Councillors looked set to refuse the outline application for 240 homes, including 80 for elderly people, that had been submitted by Charterpoint Ltd for open land off Grimsby Road.
But they did an about-face and voted eight-two in favour of the development after Mr Loveday pointed out that none of their objections would stand up to scrutiny if the proposal should go to appeal.
To gasps of dismay from the 60 or so residents who had crowded into the public gallery, he said: “I have heard no evidence that would lead me to believe that the council could successfully defend an appeal.”
Mr Loveday reminded Planning Committee members of a similar occasion involving a development off Fulmar Drive, Louth, in which ELDC had lost “hands down” when the matter went before an independent inspector.
The planning supremo’s alert was endorsed by legal advisor Charlotte Lockwood, who warned that an appeal process would undoubtedly rack up substantial costs for the authority.
“I’m not blackmailing you, but things have to be done properly,”she insisted.
Ms Lockwood’s comments struck a chord with committee chairman Coun Neil Cooper who commented: “The last thing we want is another legal car crash for the authority.”
Earlier, Coun Laura Stephenson led the opposition, claiming the proposed houses would have to be “squashed in with a shoehorn”, and Coun Stuart Watson warned of inadequate drainage and a detrimental impact on wildlife.
Coun Jill Makinson-Sanders expressed concerns about the prospect of flooding with the likelihood of chalk sub-structure being washed on to Westgate, creating a traffic hazard for motorcyclists.

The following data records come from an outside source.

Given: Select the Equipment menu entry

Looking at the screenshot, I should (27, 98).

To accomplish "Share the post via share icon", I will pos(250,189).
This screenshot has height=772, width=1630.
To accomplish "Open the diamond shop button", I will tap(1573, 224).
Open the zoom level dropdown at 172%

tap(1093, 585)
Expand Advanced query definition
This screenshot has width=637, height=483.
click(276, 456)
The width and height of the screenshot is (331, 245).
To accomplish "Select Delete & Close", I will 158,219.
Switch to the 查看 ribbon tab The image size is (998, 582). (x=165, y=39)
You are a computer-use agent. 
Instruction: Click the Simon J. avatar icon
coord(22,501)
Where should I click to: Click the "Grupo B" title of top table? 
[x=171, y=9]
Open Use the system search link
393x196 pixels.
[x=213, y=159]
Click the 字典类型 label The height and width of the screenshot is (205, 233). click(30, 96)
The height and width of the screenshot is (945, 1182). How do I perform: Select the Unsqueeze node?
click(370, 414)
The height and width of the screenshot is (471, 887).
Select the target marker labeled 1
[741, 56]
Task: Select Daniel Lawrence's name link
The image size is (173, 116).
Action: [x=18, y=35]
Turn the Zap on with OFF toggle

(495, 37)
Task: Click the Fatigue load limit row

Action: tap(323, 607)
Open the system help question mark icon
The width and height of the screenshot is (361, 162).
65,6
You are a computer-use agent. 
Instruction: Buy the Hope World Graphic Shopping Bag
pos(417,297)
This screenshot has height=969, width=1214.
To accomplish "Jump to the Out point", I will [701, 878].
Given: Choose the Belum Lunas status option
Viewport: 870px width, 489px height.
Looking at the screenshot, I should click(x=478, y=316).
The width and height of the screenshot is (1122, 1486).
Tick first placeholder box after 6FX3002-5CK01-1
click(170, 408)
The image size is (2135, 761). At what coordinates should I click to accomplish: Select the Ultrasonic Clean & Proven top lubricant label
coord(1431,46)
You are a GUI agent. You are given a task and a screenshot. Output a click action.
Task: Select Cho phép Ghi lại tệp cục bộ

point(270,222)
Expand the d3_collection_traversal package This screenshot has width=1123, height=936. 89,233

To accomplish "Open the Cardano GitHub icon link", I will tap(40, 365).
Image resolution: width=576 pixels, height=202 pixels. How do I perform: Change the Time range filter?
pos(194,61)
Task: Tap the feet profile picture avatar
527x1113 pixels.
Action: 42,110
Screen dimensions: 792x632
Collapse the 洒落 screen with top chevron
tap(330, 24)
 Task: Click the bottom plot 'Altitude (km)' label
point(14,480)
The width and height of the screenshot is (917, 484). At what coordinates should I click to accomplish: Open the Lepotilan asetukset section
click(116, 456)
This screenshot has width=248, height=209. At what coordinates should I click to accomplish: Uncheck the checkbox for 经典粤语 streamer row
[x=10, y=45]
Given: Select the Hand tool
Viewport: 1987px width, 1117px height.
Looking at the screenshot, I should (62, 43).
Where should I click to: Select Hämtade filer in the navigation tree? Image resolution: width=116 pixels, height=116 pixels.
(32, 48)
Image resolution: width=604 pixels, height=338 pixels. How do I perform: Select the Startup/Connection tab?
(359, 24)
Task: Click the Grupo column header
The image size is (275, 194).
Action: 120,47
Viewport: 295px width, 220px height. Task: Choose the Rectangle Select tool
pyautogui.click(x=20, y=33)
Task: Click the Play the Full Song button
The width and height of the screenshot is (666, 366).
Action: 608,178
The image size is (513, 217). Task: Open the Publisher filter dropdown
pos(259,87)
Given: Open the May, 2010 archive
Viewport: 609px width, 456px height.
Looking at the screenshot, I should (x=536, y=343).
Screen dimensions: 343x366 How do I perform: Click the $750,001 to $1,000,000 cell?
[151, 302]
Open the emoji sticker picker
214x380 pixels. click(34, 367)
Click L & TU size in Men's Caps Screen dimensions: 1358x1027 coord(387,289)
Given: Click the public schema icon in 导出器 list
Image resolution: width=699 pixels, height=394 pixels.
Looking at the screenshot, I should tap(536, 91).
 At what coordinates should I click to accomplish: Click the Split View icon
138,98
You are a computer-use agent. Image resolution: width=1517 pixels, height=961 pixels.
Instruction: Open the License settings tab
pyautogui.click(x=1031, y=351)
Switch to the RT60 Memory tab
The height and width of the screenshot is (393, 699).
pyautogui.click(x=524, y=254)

She also felt that there could be difficulties for elderly residents seeking to manoeuvre their mobility scooters on the steep, narrow pavements of Grimsby Road en route to and from the town centre.
There was also a presentation from Paul Crick of the ‘Cherish Louth’ group who feared the town might be “blighted with unneeded housing stock”.
Although the principle of development was approved at Thursday’s meeting, the proposal will have to go before the same committee at a subsequent meeting in the New Year for the details to be rubber-stamped
Following the debate, Andrew Clarke, an urban design specialist for the IBI Group, representing Chesterpoint, said he was comfortable with the committee’s decision.
He insisted that the intention was to work in consultation with residents - including those critical of the project.
“We are determined to create a fantastic development which will set new standards of excellence for Louth,”he said.